Les perspectives de carrière sont réelles : un aide-soignant peut évoluer vers un poste de tuteur de nouveaux arrivants, de référent qualité, puis reprendre des études pour devenir infirmier. Un auxiliaire de vie expérimenté peut devenir responsable de secteur ou formateur. Certains choisissent la voie de l’encadrement (cadre de santé, direction d’établissement), d’autres celle de la spécialisation (soins palliatifs, géronto-psychiatrie, coordination en parcours de santé). Dans un contexte de pénurie de main-d’œuvre qualifiée, les employeurs sont de plus en plus enclins à soutenir la formation et l’évolution professionnelle de leurs salariés.
La dimension relationnelle et émotionnelle du travail auprès des aînés
Si les compétences techniques sont indispensables, ce qui marque le plus les professionnels du grand âge, ce sont les rencontres humaines. Travailler auprès des personnes âgées, c’est entrer dans l’intimité de leurs histoires, écouter des récits de vie, partager des joies simples, accompagner des moments de fragilité ou de fin de vie. Cette dimension relationnelle est souvent décrite comme une source profonde de satisfaction et de sens.
Dans le même temps, l’implication émotionnelle peut être éprouvante : voir décliner l’état d’une personne que l’on accompagne depuis des mois, annoncer une mauvaise nouvelle à une famille, gérer les deuils successifs. Pour durer dans ces métiers, il est essentiel d’apprendre à poser des limites, à prendre du recul et à s’appuyer sur le collectif : réunions d’équipe, groupes de parole, supervision, formation continue. Comme un sportif de haut niveau, vous avez besoin de temps de récupération et de soutien pour continuer à « donner le meilleur » sans vous épuiser.

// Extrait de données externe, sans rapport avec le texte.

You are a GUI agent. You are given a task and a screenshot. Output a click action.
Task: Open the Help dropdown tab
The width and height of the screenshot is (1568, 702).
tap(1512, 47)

Cette dimension émotionnelle fait aussi la richesse du secteur. Vous développez au fil du temps des compétences transversales très recherchées : empathie, écoute active, gestion du stress, intelligence émotionnelle. Autant d’atouts qui vous serviront tout au long de votre parcours professionnel, que vous restiez dans les métiers du grand âge ou que vous choisissiez un jour d’autres horizons.
Les enjeux du vieillissement démographique et les perspectives d’emploi à horizon 2030
Le vieillissement démographique est une réalité durable : selon l’INSEE, un Français sur trois aura plus de 60 ans en 2050, et la part des personnes de plus de 85 ans va plus que doubler. D’ici 2030, les besoins en professionnels du grand âge vont donc continuer à croître, tant en établissement qu’à domicile. Cette évolution fait des métiers auprès des personnes âgées l’un des principaux gisements d’emplois en France, avec des dizaines de milliers de postes à pourvoir chaque année.

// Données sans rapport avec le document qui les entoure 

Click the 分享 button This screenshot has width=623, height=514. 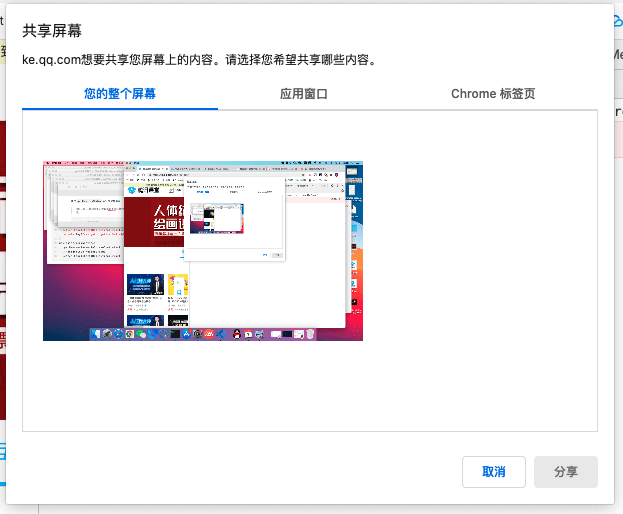click(x=565, y=471)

Les pouvoirs publics encouragent le développement de solutions de maintien à domicile, de résidences services seniors, de plateformes de coordination et de lieux d’accueil de jour. De nouveaux métiers émergent à l’interface du sanitaire, du social et du numérique : coordinateur de parcours, aidant numérique pour seniors, conseiller en adaptation du logement, etc. Pour vous, cela signifie des opportunités variées, proches de chez vous, avec la possibilité de vous spécialiser ou de diversifier vos missions au fil du temps.

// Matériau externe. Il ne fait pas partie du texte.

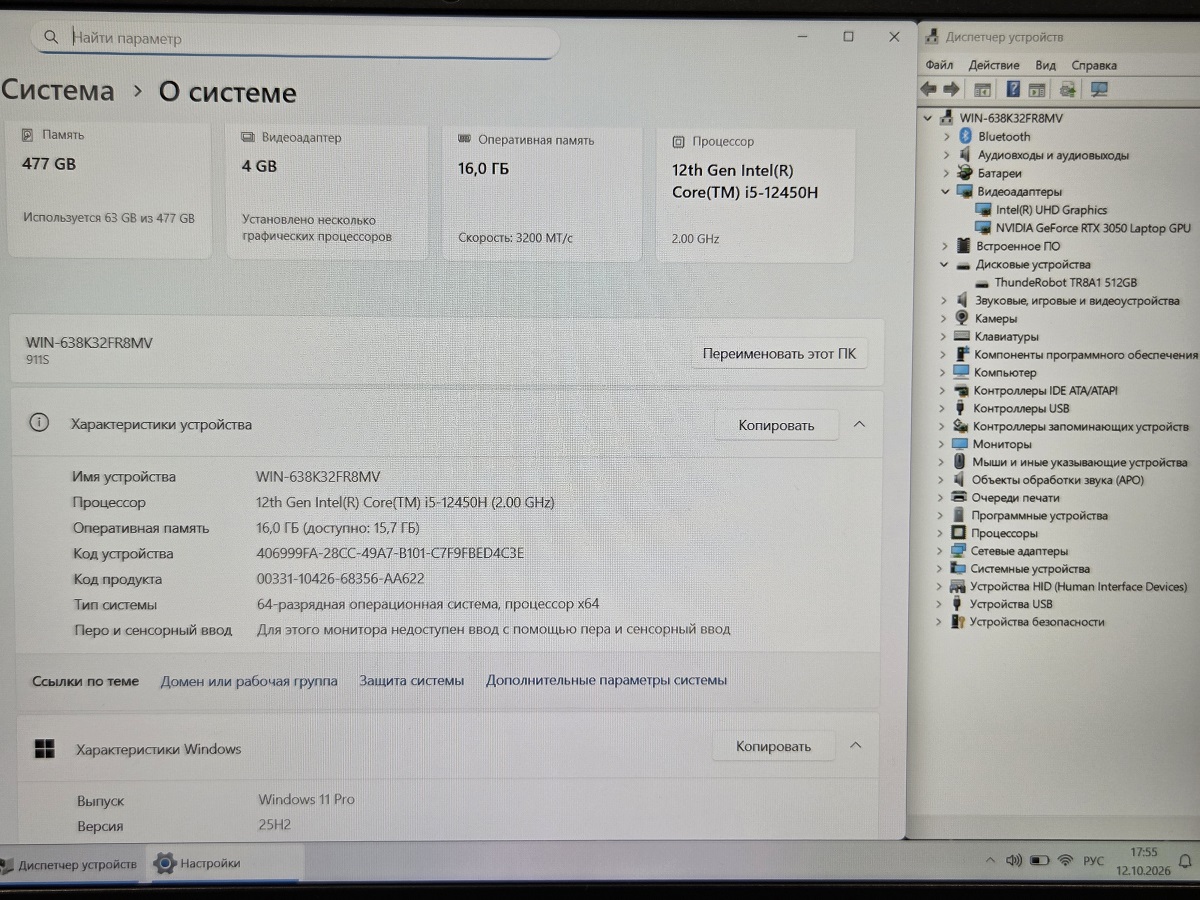Click the Update driver software toolbar icon
Image resolution: width=1200 pixels, height=900 pixels.
(1067, 89)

Au-delà des chiffres, le vieillissement de la population nous invite à repenser notre modèle de société : quelle place souhaitons-nous donner à nos aînés ? Comment garantir leur autonomie, leur sécurité et leur participation à la vie sociale ? En choisissant de travailler auprès des personnes âgées, vous apportez une réponse concrète à ces enjeux. Vous devenez un acteur clé de la cohésion sociale, au cœur d’un secteur en pleine transformation, où les compétences humaines ont plus que jamais toute leur place.